**Prompt A**
Rewrite the pest control customer service tips starting with "Through tone of" and going on through "the invading hordes.", putting "pest" in place of "vermin".
**Prompt B**
According to the pest control customer service tips, what kind of approach do customers who are calm about bugs appreciate most?
**Prompt C**
Continue the pest control customer service tips from where they stop.

**Excerpt to read**
···

Today, we’re here to share the key customer service tips for pest control professionals. From answering the phone and scheduling services to the follow-up email, pest control work orders require expedience, delicacy, and an understanding that customers may be more excited about your service than usual.
Respond to Urgency With Expedience
When a customer calls, texts, emails, or otherwise contacts you about scheduling an extermination, you can expect a certain amount of fear-tinged urgency. The best way to reassure worried or upset customers is to respond to their level of urgency with a matching level of expedience. If they’re in a hurry to see an exterminator at their door, make it clear that you’re equally eager to have someone out there helping them. Indeed, the way you manage work order scheduling is key to both emergency and more relaxed extermination services.
Through tone of voice, wording, and quick scheduling, you can show your customers that you care about their health, safety, and home integrity as much as they do. This will help them understand that their vermin worries are being handled by someone who takes their concerns and their very legitimate fear seriously and will act with due haste to save them from the invading hordes.
Of course, not every customer calls in a panic. Some are so cool about bugs that they could have been pest control professionals in another life. These customers will most appreciate an equally calm and professional approach. Do your best to match your customer’s tone.
Talking to Your Clients About the Service
Everyone responds to the human fear of insects differently, so how you go about soothing customers and helping them during your visit will vary from customer to customer. For those who are truly freaked out and clearly need a break from the whole situation, invite them to spend some time on their porch with an iced drink and a book while you take care of the problem for them. However, some will feel better by seeing the extermination in action.

···

**Extracted entries**
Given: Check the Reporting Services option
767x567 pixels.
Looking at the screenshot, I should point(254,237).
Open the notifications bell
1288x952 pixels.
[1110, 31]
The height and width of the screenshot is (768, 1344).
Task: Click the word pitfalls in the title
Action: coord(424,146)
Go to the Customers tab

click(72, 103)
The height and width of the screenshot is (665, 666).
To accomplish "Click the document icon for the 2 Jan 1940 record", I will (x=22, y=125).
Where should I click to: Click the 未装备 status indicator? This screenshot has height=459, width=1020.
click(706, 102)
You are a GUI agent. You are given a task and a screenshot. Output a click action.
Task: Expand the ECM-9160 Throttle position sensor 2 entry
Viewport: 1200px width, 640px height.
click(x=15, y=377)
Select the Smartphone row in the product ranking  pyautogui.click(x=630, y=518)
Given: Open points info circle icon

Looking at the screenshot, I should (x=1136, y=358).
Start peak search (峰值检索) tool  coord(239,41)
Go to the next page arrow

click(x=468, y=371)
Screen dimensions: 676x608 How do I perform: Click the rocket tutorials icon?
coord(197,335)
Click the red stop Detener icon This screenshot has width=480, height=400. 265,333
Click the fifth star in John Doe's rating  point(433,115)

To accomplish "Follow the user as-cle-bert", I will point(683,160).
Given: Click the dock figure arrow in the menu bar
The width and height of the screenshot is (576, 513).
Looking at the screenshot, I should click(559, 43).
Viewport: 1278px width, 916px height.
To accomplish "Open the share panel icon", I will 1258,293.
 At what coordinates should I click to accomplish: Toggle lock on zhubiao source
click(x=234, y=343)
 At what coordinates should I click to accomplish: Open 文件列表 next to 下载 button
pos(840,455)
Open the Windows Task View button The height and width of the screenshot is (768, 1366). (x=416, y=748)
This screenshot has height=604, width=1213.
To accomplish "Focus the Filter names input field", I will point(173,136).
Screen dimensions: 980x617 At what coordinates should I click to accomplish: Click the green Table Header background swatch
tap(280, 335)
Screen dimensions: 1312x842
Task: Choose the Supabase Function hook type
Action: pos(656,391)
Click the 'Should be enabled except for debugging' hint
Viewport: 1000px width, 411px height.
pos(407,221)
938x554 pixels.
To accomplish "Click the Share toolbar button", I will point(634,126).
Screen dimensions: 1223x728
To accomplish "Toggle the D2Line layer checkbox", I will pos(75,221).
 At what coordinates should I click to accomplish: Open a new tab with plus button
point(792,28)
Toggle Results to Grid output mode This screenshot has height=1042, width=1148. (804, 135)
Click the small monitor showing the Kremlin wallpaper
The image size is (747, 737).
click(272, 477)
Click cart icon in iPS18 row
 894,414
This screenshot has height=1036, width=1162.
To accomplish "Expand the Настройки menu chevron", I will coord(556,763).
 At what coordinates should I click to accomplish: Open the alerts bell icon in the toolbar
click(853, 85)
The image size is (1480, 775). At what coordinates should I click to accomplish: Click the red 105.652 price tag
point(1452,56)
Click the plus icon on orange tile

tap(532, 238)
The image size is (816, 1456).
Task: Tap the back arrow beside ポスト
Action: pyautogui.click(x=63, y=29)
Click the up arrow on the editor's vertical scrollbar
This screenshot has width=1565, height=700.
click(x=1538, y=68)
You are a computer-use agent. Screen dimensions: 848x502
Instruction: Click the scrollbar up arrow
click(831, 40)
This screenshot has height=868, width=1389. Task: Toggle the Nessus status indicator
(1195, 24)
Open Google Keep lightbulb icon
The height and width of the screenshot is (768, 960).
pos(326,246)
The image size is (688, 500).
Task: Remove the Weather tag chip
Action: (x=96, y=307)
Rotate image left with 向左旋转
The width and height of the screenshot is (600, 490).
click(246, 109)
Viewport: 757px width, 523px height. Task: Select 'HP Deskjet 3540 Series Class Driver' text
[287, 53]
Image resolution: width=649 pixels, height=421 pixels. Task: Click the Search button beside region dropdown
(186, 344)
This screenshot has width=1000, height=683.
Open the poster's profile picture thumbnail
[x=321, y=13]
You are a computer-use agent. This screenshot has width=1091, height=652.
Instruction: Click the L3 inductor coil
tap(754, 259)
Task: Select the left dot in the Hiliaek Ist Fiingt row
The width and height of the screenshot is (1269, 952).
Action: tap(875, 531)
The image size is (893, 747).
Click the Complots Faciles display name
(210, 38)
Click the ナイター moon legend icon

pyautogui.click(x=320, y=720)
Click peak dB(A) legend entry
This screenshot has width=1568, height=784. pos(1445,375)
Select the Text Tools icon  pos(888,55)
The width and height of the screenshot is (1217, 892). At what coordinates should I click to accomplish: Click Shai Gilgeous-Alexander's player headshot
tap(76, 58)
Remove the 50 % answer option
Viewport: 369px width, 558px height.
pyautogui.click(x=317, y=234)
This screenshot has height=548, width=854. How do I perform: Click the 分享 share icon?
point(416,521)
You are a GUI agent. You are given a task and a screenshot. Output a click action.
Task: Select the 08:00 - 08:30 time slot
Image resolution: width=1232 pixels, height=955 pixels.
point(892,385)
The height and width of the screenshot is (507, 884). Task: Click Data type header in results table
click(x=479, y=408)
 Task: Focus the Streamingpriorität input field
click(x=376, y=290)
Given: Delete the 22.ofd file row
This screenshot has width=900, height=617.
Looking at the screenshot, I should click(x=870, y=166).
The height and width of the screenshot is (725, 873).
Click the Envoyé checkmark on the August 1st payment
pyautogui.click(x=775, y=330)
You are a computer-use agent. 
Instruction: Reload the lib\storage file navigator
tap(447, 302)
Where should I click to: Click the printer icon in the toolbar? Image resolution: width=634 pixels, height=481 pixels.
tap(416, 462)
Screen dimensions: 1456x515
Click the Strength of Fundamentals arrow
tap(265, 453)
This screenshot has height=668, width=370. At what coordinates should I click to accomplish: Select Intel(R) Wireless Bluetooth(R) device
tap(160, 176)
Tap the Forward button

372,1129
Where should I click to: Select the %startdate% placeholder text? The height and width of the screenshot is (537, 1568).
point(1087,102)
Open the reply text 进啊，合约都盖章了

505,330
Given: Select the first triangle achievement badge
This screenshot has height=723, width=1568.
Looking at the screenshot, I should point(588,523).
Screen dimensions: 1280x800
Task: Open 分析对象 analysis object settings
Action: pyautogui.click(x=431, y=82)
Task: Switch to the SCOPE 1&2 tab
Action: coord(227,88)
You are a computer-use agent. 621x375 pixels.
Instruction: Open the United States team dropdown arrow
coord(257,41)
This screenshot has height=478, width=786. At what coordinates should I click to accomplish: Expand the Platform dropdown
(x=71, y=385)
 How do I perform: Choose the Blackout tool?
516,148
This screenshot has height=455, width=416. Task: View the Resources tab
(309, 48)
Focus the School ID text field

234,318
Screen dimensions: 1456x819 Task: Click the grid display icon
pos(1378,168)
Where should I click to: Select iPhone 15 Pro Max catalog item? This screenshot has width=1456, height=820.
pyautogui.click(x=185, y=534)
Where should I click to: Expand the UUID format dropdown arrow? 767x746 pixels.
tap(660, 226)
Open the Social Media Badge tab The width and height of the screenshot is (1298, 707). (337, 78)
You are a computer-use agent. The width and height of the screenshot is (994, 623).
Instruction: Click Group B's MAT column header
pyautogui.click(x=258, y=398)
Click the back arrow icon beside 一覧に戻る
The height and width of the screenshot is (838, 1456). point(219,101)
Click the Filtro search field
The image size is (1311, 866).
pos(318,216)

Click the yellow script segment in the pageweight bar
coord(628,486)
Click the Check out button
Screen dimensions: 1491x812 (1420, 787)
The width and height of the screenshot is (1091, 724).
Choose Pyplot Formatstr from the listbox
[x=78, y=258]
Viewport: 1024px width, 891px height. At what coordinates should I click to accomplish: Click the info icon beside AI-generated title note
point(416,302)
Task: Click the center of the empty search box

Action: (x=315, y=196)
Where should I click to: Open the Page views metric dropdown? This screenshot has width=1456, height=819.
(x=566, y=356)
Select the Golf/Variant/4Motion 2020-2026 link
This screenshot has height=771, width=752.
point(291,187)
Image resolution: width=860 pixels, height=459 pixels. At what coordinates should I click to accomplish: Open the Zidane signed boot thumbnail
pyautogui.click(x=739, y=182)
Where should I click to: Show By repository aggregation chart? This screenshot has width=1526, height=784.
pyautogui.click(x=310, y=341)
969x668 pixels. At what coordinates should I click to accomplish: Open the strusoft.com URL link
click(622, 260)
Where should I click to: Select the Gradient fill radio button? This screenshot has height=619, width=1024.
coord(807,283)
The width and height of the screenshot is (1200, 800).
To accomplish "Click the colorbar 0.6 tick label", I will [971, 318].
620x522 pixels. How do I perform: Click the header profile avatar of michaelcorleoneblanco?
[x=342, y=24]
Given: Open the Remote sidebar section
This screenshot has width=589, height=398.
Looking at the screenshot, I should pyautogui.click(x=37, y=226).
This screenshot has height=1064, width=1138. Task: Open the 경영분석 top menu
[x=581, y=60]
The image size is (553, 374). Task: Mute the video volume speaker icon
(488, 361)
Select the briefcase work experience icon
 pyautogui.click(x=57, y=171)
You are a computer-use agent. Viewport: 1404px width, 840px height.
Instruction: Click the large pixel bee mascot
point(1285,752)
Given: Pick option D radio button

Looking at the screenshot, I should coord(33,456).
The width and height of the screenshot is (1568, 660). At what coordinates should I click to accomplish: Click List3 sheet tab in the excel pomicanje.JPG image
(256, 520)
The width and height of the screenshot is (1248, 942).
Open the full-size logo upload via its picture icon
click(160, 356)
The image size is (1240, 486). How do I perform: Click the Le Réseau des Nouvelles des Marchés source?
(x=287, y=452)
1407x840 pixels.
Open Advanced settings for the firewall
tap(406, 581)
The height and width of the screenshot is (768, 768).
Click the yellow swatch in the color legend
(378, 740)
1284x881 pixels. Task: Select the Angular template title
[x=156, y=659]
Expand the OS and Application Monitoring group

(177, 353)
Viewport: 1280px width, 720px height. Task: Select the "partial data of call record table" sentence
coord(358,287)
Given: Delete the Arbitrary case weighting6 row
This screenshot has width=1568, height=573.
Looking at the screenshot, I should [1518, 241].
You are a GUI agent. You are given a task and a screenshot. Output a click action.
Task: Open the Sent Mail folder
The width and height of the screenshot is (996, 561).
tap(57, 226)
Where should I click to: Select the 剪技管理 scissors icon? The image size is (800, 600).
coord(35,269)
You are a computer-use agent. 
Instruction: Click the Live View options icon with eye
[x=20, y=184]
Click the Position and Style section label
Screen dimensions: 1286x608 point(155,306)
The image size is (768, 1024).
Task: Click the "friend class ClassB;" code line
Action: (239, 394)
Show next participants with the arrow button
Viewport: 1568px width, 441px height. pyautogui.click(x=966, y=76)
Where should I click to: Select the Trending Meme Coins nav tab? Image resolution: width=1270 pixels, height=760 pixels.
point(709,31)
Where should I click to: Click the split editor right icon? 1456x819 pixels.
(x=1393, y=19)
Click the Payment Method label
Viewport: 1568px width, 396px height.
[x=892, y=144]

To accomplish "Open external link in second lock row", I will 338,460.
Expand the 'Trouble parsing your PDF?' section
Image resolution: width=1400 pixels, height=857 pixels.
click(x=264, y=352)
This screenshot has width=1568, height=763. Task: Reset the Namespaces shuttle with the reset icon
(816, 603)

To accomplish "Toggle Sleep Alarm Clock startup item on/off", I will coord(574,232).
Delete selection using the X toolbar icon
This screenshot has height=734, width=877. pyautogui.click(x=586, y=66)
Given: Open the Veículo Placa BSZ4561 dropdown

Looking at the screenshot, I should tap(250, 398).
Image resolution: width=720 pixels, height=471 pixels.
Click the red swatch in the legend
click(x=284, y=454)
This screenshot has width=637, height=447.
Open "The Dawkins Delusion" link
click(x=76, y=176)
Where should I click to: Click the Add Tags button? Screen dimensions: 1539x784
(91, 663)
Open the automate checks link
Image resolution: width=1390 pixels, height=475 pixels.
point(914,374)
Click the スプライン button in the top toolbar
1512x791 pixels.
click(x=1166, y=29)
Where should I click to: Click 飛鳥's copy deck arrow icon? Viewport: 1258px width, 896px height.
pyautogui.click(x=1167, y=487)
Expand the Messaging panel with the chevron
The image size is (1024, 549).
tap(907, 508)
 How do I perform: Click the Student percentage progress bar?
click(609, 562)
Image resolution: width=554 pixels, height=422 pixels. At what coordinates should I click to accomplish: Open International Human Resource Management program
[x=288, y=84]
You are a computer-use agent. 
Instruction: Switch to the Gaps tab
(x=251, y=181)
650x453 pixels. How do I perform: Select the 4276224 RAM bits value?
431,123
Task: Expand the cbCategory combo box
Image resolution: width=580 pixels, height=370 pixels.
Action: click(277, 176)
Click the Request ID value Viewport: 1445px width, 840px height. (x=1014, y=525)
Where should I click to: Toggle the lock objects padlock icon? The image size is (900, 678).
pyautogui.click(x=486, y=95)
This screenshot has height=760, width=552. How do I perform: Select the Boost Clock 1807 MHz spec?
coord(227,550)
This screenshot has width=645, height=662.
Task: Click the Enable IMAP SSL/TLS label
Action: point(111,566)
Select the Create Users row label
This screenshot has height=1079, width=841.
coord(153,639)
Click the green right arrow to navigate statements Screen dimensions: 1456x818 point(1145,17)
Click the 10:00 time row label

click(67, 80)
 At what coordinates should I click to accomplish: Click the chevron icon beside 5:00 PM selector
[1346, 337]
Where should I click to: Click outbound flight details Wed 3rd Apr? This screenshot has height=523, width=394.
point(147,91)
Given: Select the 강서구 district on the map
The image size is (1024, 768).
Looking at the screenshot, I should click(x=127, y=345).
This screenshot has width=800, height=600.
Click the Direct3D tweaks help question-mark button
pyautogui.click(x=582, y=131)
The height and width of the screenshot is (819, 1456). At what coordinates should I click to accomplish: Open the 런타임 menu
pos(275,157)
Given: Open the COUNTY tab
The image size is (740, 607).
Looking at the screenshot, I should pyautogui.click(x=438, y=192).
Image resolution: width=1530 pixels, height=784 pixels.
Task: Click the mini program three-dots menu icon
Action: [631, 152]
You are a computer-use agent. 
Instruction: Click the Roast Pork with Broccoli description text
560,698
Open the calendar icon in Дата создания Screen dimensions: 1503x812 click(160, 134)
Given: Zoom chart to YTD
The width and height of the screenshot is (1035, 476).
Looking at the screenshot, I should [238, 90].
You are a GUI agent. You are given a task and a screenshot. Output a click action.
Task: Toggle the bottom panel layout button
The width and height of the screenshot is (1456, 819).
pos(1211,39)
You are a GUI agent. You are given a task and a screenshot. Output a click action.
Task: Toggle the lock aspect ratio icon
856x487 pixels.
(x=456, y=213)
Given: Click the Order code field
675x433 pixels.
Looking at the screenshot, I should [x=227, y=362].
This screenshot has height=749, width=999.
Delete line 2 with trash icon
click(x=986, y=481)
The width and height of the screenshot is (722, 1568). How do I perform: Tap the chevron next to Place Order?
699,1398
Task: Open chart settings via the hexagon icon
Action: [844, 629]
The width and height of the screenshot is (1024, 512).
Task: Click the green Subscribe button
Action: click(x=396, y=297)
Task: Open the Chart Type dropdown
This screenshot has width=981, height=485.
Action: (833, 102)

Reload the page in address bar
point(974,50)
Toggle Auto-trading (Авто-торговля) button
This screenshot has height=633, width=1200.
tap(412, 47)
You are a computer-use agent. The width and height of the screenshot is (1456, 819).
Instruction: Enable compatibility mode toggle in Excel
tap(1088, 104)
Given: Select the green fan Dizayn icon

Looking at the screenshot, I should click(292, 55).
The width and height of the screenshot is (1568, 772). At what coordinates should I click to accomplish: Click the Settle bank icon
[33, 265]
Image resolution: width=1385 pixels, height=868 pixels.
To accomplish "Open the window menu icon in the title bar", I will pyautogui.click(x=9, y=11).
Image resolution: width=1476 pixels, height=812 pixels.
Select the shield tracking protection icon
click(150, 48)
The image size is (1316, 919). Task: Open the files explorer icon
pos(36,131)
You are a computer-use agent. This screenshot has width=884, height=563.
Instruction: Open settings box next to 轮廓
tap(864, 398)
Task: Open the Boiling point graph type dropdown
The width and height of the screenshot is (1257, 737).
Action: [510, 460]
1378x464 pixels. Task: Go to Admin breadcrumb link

···

**Task output A**
Through tone of voice, wording, and quick scheduling, you can show your customers that you care about their health, safety, and home integrity as much as they do. This will help them understand that their pest worries are being handled by someone who takes their concerns and their very legitimate fear seriously and will act with due haste to save them from the invading hordes.

**Task output B**
An equally calm and professional approach.

**Task output C**
These clients are more likely to enjoy walking with you through the house and might appreciate you explaining the extermination process to them as you go, giving them a better understanding of how and why they’ll be safe when you’re finished. Then there are those who will want to give you a tour of every location they saw a creepy-crawly, providing a combination of useful information and detailed personal storytelling. Simply listening and conversing while you work should be enough to please these customers with your service.
Dealing With a Client’s Children and Pets
Children and family pets are always a special topic when dealing with poisons and traps. In households where one or both are in residence, certain safety steps should be taken. If the kids or animals are present when you arrive, advise your client to keep them far away from where you’ll be working so that their potentially weaker and closer-to-floor-level immune systems aren’t in any danger.
Even if they’re not present, it’s important to explain to your client where the poison and/or traps are going and what safety procedures are necessary to keep their smaller household members safe. Let them know how long the poisoned areas will be dangerous for toddlers, how to keep the pets away from traps, and so on. Make sure to enumerate every single poisoned area, even unlikely places like the attic or foundation, just in case.
Do a Final Check
Never assume a work order is over until you’ve done a final check. There may be multiple types of an infestation occurring at once, separate areas of the house experiencing separate infestations, or possibly even an outbuilding in the yard that will serve as a staging point for future vermin invasions. Check with the owner and offer to do a full property inspection to ensure that you’ve dealt with any existing problems. If you find an additional infestation or outdoor risk, your client will be grateful that you prevented future problems. If you don’t find anything, you can assure your client that their vermin worries are over. At least until next season when a new wave of creepy crawlies may try to move in.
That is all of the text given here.